EXERCISE INSTRUCTIONS:
Switch every "Where should I click to:" in the rows below to "Which spot should I click to:", and reproduce the rows otherwise unchanged.

LISTED RECORDS:

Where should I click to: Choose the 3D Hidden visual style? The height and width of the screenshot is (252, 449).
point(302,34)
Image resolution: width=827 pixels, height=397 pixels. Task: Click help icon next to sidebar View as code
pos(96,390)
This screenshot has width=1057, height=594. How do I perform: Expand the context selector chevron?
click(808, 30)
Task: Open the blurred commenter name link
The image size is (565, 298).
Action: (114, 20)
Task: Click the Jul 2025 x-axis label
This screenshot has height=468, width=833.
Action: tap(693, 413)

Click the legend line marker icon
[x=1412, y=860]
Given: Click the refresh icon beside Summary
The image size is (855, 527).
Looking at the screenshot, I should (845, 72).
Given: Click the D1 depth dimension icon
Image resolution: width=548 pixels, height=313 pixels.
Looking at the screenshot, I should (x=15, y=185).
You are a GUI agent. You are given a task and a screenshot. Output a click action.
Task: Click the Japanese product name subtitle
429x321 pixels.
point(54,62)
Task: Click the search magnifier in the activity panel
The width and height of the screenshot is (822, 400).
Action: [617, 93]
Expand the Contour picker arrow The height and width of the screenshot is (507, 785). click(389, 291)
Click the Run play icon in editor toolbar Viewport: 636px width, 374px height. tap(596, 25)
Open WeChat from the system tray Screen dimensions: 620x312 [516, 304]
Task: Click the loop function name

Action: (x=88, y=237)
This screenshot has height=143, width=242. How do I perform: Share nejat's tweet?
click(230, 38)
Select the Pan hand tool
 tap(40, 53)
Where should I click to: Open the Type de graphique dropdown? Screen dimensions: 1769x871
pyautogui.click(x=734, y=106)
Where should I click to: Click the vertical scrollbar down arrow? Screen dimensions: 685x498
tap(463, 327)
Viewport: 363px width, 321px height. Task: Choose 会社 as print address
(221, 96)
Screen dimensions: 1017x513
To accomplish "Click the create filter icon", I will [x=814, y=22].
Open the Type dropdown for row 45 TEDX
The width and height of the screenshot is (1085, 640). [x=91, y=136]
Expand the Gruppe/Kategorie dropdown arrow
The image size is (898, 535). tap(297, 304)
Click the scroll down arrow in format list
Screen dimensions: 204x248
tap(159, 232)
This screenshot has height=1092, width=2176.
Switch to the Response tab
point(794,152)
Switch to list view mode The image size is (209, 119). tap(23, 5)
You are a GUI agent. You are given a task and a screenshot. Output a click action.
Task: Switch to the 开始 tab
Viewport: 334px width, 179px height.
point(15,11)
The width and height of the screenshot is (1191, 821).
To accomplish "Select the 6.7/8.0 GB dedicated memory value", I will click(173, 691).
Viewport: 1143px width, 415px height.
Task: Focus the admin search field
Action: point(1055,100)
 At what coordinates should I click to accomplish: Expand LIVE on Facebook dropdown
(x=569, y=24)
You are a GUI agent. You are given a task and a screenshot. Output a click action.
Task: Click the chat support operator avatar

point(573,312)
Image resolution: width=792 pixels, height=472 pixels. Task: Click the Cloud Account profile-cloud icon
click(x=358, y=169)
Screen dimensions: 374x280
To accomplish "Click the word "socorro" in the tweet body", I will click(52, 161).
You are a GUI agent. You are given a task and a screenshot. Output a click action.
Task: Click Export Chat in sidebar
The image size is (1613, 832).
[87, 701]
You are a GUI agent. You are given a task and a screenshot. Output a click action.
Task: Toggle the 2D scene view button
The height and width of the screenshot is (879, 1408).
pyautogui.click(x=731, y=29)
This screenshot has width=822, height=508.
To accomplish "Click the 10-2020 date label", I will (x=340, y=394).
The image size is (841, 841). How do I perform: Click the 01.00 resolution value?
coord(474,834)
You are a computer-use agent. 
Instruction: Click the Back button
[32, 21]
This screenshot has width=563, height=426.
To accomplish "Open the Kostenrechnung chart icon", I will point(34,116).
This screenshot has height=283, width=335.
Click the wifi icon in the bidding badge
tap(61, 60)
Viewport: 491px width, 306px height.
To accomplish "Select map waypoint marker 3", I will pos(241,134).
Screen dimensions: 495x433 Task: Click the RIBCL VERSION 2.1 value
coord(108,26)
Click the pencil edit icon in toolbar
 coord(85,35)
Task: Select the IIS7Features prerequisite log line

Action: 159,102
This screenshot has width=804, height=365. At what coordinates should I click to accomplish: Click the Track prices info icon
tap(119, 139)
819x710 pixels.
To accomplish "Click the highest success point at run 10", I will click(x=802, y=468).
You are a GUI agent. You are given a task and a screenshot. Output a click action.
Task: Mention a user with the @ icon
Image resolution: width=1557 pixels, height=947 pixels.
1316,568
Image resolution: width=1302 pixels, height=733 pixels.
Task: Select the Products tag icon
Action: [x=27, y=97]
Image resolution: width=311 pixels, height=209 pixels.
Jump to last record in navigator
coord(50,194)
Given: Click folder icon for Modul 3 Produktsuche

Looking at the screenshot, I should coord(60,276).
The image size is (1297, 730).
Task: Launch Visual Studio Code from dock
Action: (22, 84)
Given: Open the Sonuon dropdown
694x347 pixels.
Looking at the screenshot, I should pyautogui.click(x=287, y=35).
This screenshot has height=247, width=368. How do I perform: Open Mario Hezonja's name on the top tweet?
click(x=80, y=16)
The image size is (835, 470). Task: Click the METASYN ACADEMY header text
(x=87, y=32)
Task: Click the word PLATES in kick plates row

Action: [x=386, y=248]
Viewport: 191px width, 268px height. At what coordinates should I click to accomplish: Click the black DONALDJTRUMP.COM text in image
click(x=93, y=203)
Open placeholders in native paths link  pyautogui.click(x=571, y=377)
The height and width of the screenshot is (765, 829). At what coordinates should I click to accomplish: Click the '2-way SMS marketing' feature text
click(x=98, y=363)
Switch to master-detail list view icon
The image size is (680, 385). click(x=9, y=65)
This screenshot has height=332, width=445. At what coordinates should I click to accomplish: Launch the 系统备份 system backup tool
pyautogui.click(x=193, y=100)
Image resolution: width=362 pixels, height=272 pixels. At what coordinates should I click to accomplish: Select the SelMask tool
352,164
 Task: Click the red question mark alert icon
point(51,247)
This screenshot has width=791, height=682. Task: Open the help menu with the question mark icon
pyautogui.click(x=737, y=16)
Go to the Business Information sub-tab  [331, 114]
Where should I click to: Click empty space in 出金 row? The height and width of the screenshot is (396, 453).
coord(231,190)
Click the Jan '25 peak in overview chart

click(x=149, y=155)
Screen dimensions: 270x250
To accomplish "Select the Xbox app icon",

ANSWER TO THIS EXERCISE:
Which spot should I click to: Choose the 3D Hidden visual style? The height and width of the screenshot is (252, 449).
point(302,34)
Image resolution: width=827 pixels, height=397 pixels. Task: Click help icon next to sidebar View as code
pos(96,390)
This screenshot has width=1057, height=594. How do I perform: Expand the context selector chevron?
click(808, 30)
Task: Open the blurred commenter name link
The image size is (565, 298).
Action: (114, 20)
Task: Click the Jul 2025 x-axis label
This screenshot has height=468, width=833.
Action: tap(693, 413)

Click the legend line marker icon
[x=1412, y=860]
Given: Click the refresh icon beside Summary
The image size is (855, 527).
Looking at the screenshot, I should (845, 72).
Given: Click the D1 depth dimension icon
Image resolution: width=548 pixels, height=313 pixels.
Looking at the screenshot, I should (x=15, y=185).
You are a GUI agent. You are given a task and a screenshot. Output a click action.
Task: Click the Japanese product name subtitle
429x321 pixels.
point(54,62)
Task: Click the search magnifier in the activity panel
The width and height of the screenshot is (822, 400).
Action: [617, 93]
Expand the Contour picker arrow The height and width of the screenshot is (507, 785). click(389, 291)
Click the Run play icon in editor toolbar Viewport: 636px width, 374px height. tap(596, 25)
Open WeChat from the system tray Screen dimensions: 620x312 [516, 304]
Task: Click the loop function name

Action: (x=88, y=237)
This screenshot has height=143, width=242. How do I perform: Share nejat's tweet?
click(230, 38)
Select the Pan hand tool
 tap(40, 53)
Which spot should I click to: Open the Type de graphique dropdown? Screen dimensions: 1769x871
pyautogui.click(x=734, y=106)
Which spot should I click to: Click the vertical scrollbar down arrow? Screen dimensions: 685x498
tap(463, 327)
Viewport: 363px width, 321px height. Task: Choose 会社 as print address
(221, 96)
Screen dimensions: 1017x513
To accomplish "Click the create filter icon", I will [x=814, y=22].
Open the Type dropdown for row 45 TEDX
The width and height of the screenshot is (1085, 640). [x=91, y=136]
Expand the Gruppe/Kategorie dropdown arrow
The image size is (898, 535). tap(297, 304)
Click the scroll down arrow in format list
Screen dimensions: 204x248
tap(159, 232)
This screenshot has height=1092, width=2176.
Switch to the Response tab
point(794,152)
Switch to list view mode The image size is (209, 119). tap(23, 5)
You are a GUI agent. You are given a task and a screenshot. Output a click action.
Task: Switch to the 开始 tab
Viewport: 334px width, 179px height.
point(15,11)
The width and height of the screenshot is (1191, 821).
To accomplish "Select the 6.7/8.0 GB dedicated memory value", I will click(173, 691).
Viewport: 1143px width, 415px height.
Task: Focus the admin search field
Action: point(1055,100)
 At what coordinates should I click to accomplish: Expand LIVE on Facebook dropdown
(x=569, y=24)
You are a GUI agent. You are given a task and a screenshot. Output a click action.
Task: Click the chat support operator avatar

point(573,312)
Image resolution: width=792 pixels, height=472 pixels. Task: Click the Cloud Account profile-cloud icon
click(x=358, y=169)
Screen dimensions: 374x280
To accomplish "Click the word "socorro" in the tweet body", I will click(52, 161).
You are a GUI agent. You are given a task and a screenshot. Output a click action.
Task: Click Export Chat in sidebar
The image size is (1613, 832).
[87, 701]
You are a GUI agent. You are given a task and a screenshot. Output a click action.
Task: Toggle the 2D scene view button
The height and width of the screenshot is (879, 1408).
pyautogui.click(x=731, y=29)
This screenshot has width=822, height=508.
To accomplish "Click the 10-2020 date label", I will (x=340, y=394).
The image size is (841, 841). How do I perform: Click the 01.00 resolution value?
coord(474,834)
You are a computer-use agent. 
Instruction: Click the Back button
[32, 21]
This screenshot has width=563, height=426.
To accomplish "Open the Kostenrechnung chart icon", I will point(34,116).
This screenshot has height=283, width=335.
Click the wifi icon in the bidding badge
tap(61, 60)
Viewport: 491px width, 306px height.
To accomplish "Select map waypoint marker 3", I will pos(241,134).
Screen dimensions: 495x433 Task: Click the RIBCL VERSION 2.1 value
coord(108,26)
Click the pencil edit icon in toolbar
 coord(85,35)
Task: Select the IIS7Features prerequisite log line

Action: 159,102
This screenshot has width=804, height=365. At what coordinates should I click to accomplish: Click the Track prices info icon
tap(119, 139)
819x710 pixels.
To accomplish "Click the highest success point at run 10", I will click(x=802, y=468).
You are a GUI agent. You are given a task and a screenshot. Output a click action.
Task: Mention a user with the @ icon
Image resolution: width=1557 pixels, height=947 pixels.
1316,568
Image resolution: width=1302 pixels, height=733 pixels.
Task: Select the Products tag icon
Action: [x=27, y=97]
Image resolution: width=311 pixels, height=209 pixels.
Jump to last record in navigator
coord(50,194)
Given: Click folder icon for Modul 3 Produktsuche

Looking at the screenshot, I should coord(60,276).
The image size is (1297, 730).
Task: Launch Visual Studio Code from dock
Action: (22, 84)
Given: Open the Sonuon dropdown
694x347 pixels.
Looking at the screenshot, I should pyautogui.click(x=287, y=35).
This screenshot has height=247, width=368. How do I perform: Open Mario Hezonja's name on the top tweet?
click(x=80, y=16)
The image size is (835, 470). Task: Click the METASYN ACADEMY header text
(x=87, y=32)
Task: Click the word PLATES in kick plates row

Action: [x=386, y=248]
Viewport: 191px width, 268px height. At what coordinates should I click to accomplish: Click the black DONALDJTRUMP.COM text in image
click(x=93, y=203)
Open placeholders in native paths link  pyautogui.click(x=571, y=377)
The height and width of the screenshot is (765, 829). At what coordinates should I click to accomplish: Click the '2-way SMS marketing' feature text
click(x=98, y=363)
Switch to master-detail list view icon
The image size is (680, 385). click(x=9, y=65)
This screenshot has height=332, width=445. At what coordinates should I click to accomplish: Launch the 系统备份 system backup tool
pyautogui.click(x=193, y=100)
Image resolution: width=362 pixels, height=272 pixels. At what coordinates should I click to accomplish: Select the SelMask tool
352,164
 Task: Click the red question mark alert icon
point(51,247)
This screenshot has width=791, height=682. Task: Open the help menu with the question mark icon
pyautogui.click(x=737, y=16)
Go to the Business Information sub-tab  [331, 114]
Which spot should I click to: Click empty space in 出金 row? The height and width of the screenshot is (396, 453).
coord(231,190)
Click the Jan '25 peak in overview chart

click(x=149, y=155)
Screen dimensions: 270x250
To accomplish "Select the Xbox app icon",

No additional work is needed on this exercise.